### WHAT NEEDS TO BE DONE
Give the lines of the listing from the line with "At what (x,y)" up to and including the line with "Looking at the" as a Markdown table with the columns Row and Line, skipping blank lines and leaving out the pictures.

Source data:
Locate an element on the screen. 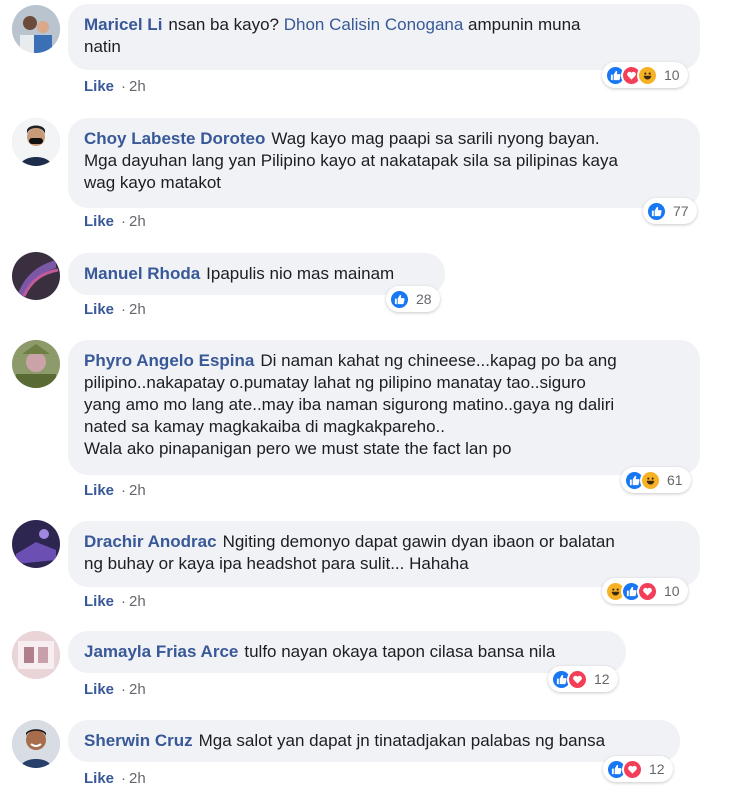 The image size is (750, 797). reaction-summary: 61 is located at coordinates (656, 480).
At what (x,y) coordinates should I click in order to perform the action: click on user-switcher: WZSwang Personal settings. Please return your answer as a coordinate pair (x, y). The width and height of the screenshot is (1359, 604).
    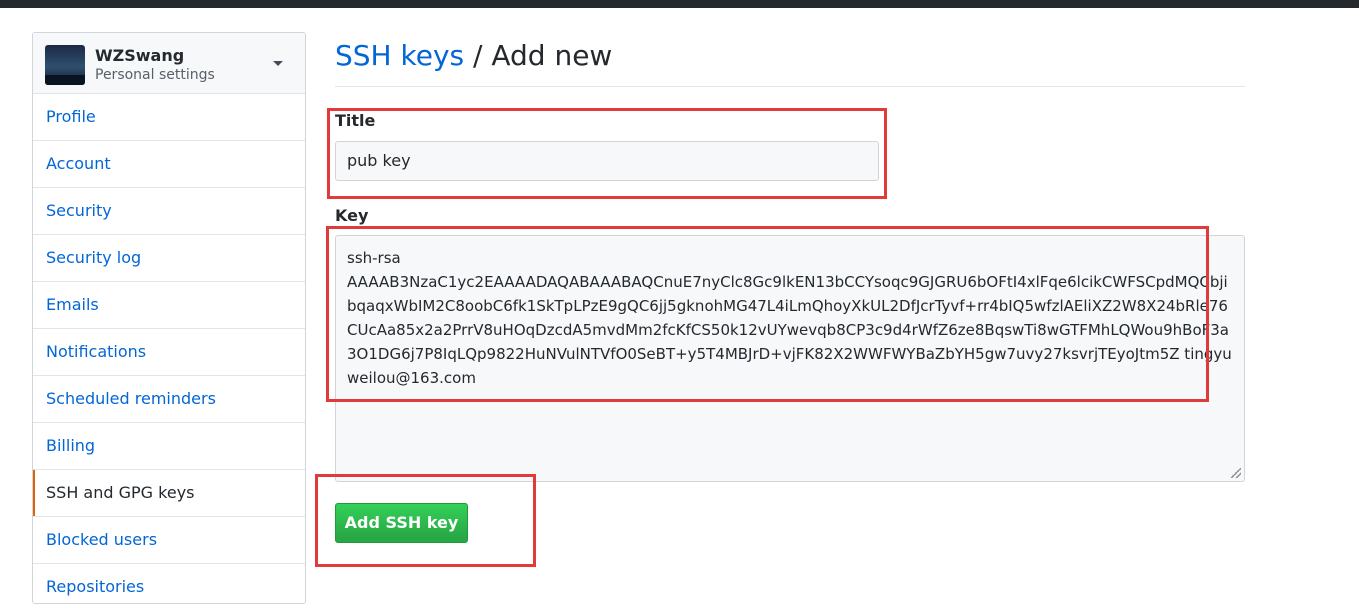
    Looking at the image, I should click on (169, 64).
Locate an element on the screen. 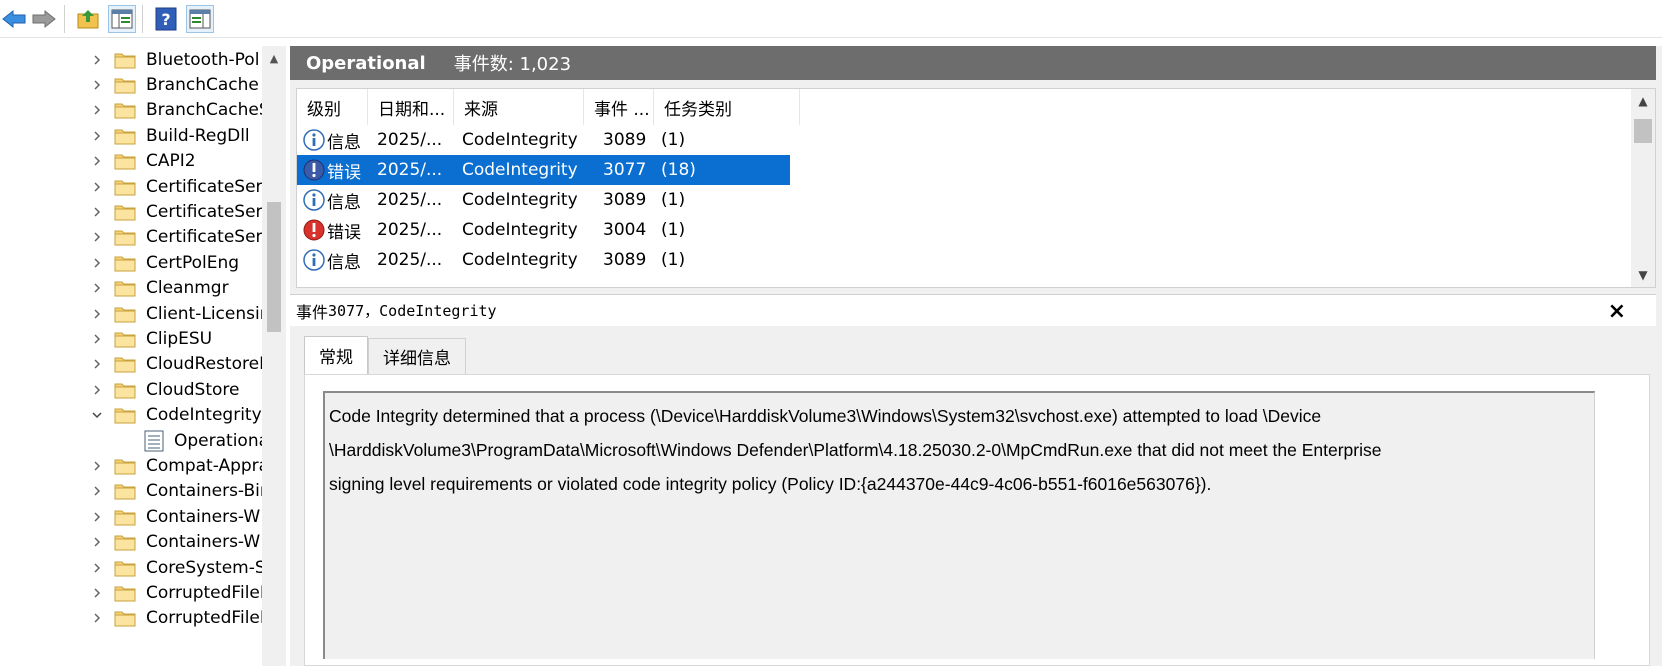  close-detail-button: × is located at coordinates (1617, 312).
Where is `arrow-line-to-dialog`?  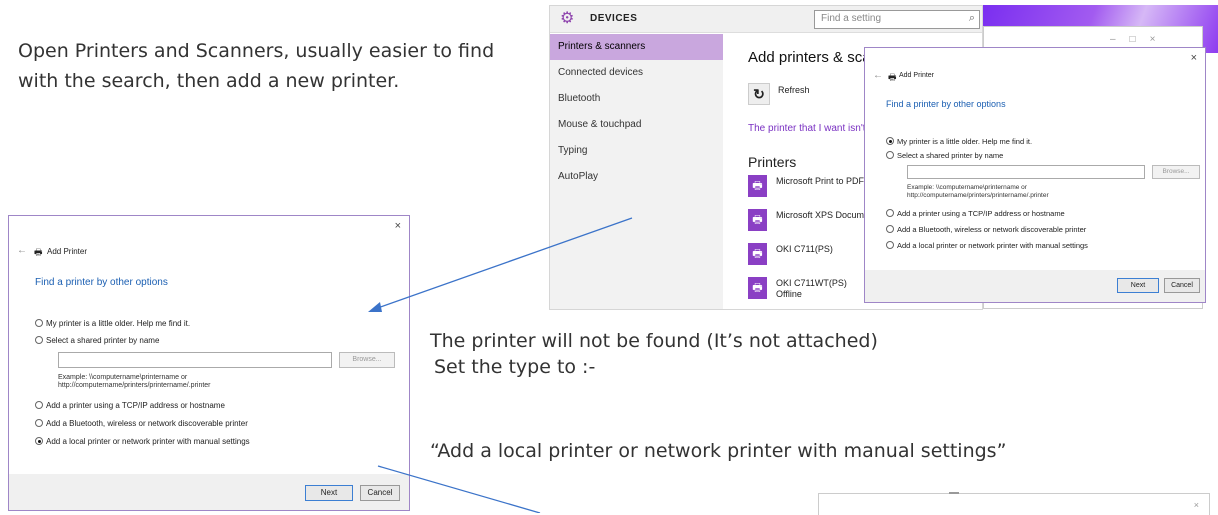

### THE COMPLETED TASK
| Row | Line |
|---|---|
| 1 | At what (x,y) coordinates should I click in order to perform the action: click on user-switcher: WZSwang Personal settings. Please return your answer as a coordinate pair (x, y). The width and height of the screenshot is (1359, 604). |
| 2 |     Looking at the image, I should click on (169, 64). |